A PROPOSITO DI integrazione europea
dal dirigismo economico alle autorità amministrative indipendenti

di Norberto Soldano

 

Era il 25 marzo 1957 quando veniva stipulato a Roma il trattato internazionale costitutivo della Comunità Economica Europea, ovvero il sogno concepito sull’isola di Ventotene nel lontano 1941 iniziava a prendere forma.

 

I primi anni ’90 sono stati decisivi per l’affermazione dell’Unione Europea così come la conosciamo oggi. Il riconoscimento della libera circolazione di beni, servizi, persone e capitali; il Trattato di Maastricht prima e di Amsterdam poi; la coniazione dell’Euro quale moneta unica; l’invenzione del Sistema Europeo delle Banche Centrali, un organismo di tipo federale, composto a un livello subordinato delle singole banche centrali dei Paesi membri dell’Unione e ad un piano più alto dalla, spesso nominata nei telegiornali, BCE, la Banca Centrale Europea.

Righe di puntamento su documenti e schermate
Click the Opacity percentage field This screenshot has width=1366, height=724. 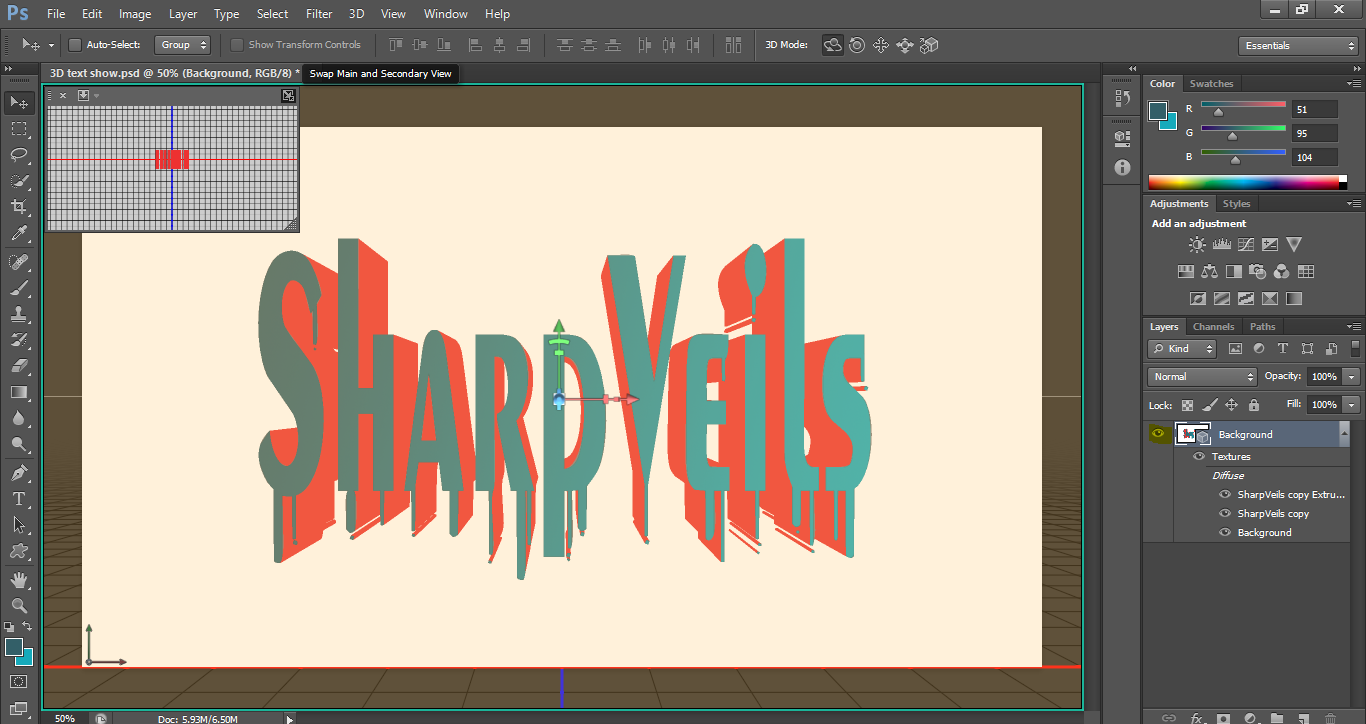[1323, 377]
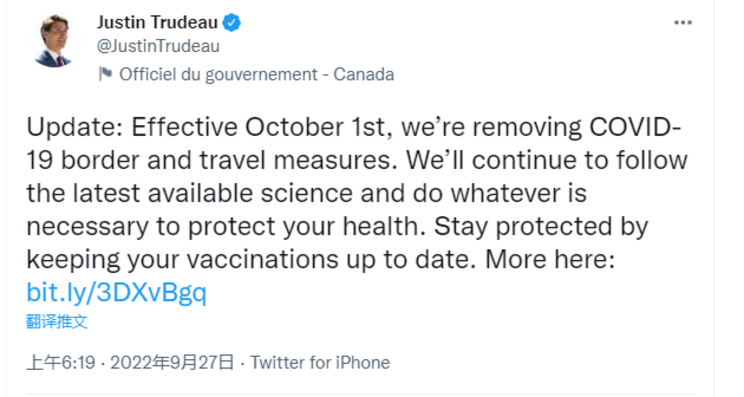This screenshot has width=744, height=397.
Task: Open the 上午6:19 timestamp
Action: [x=61, y=363]
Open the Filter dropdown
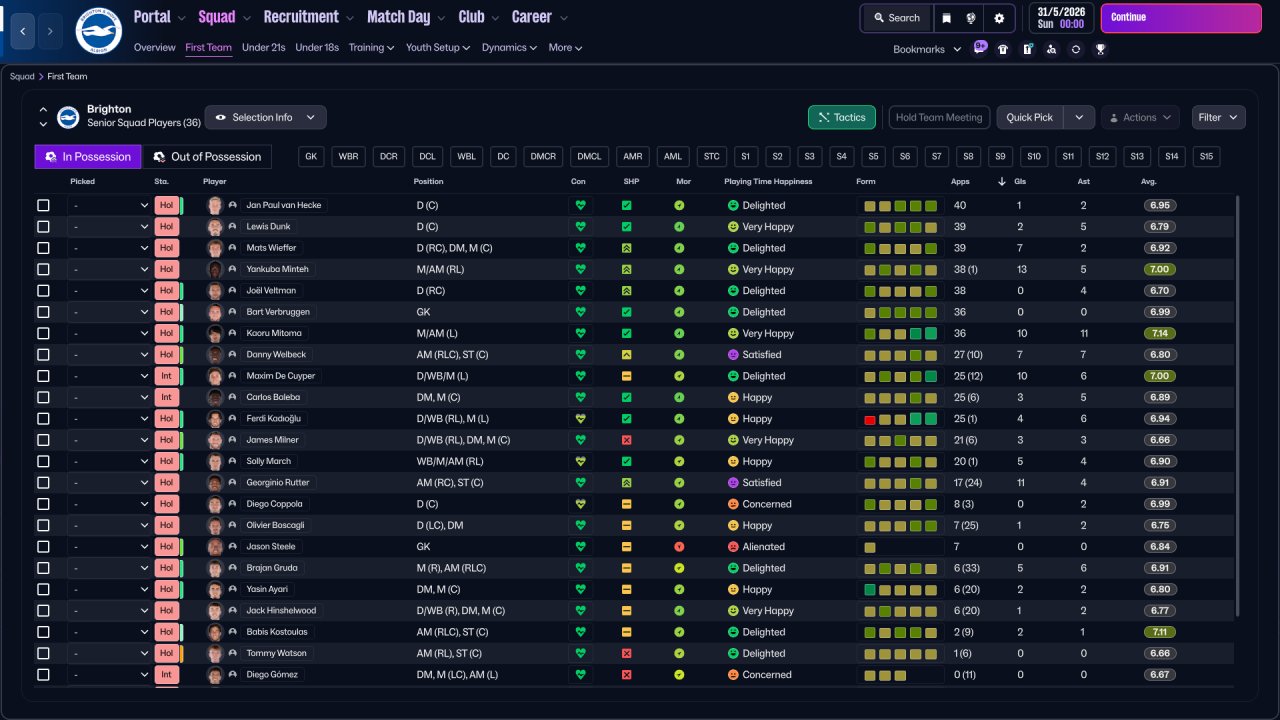 pyautogui.click(x=1218, y=117)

▸ **ESERCIZIO ASSEGNATO 1**
Rispondi alle domande seguenti sul brano sull'integrazione europea:
(a) In quale data e in quale città fu stipulato il trattato costitutivo della Comunità Economica Europea?
(b) Dove e in che anno fu concepito il sogno europeo?
(c) Quali due trattati vengono citati tra gli eventi dei primi anni '90?
▸ **ESERCIZIO ASSEGNATO 2**
Per favore, estendi il brano sull'integrazione europea con qualche frase che segua l'ultima riportata.
Le righe non hanno alcun legame con il brano.

▸ **RISPOSTA 1**
(a) Il 25 marzo 1957, a Roma.
(b) Sull'isola di Ventotene, nel 1941.
(c) Il Trattato di Maastricht e il Trattato di Amsterdam.

▸ **RISPOSTA 2**
 

Realtà solide che hanno contribuito a dare corpo a un progetto che in quei frangenti era ancora magma rovente e i cui pronostici sui possibili scenari futuri erano soltanto ipotesi confuse e azzardate.

 

All’indomani della grave crisi finanziaria che ha colpito l’Eurozona nel 2010, la nuova “governance” economica europea, introducendo strumenti innovativi di coordinamento quali il semestre europeo, il vituperato Fiscal Compact e l’Unione Bancaria, ha cercato di rendere più efficace la sorveglianza sulle politiche di bilancio degli Stati che ne fanno parte.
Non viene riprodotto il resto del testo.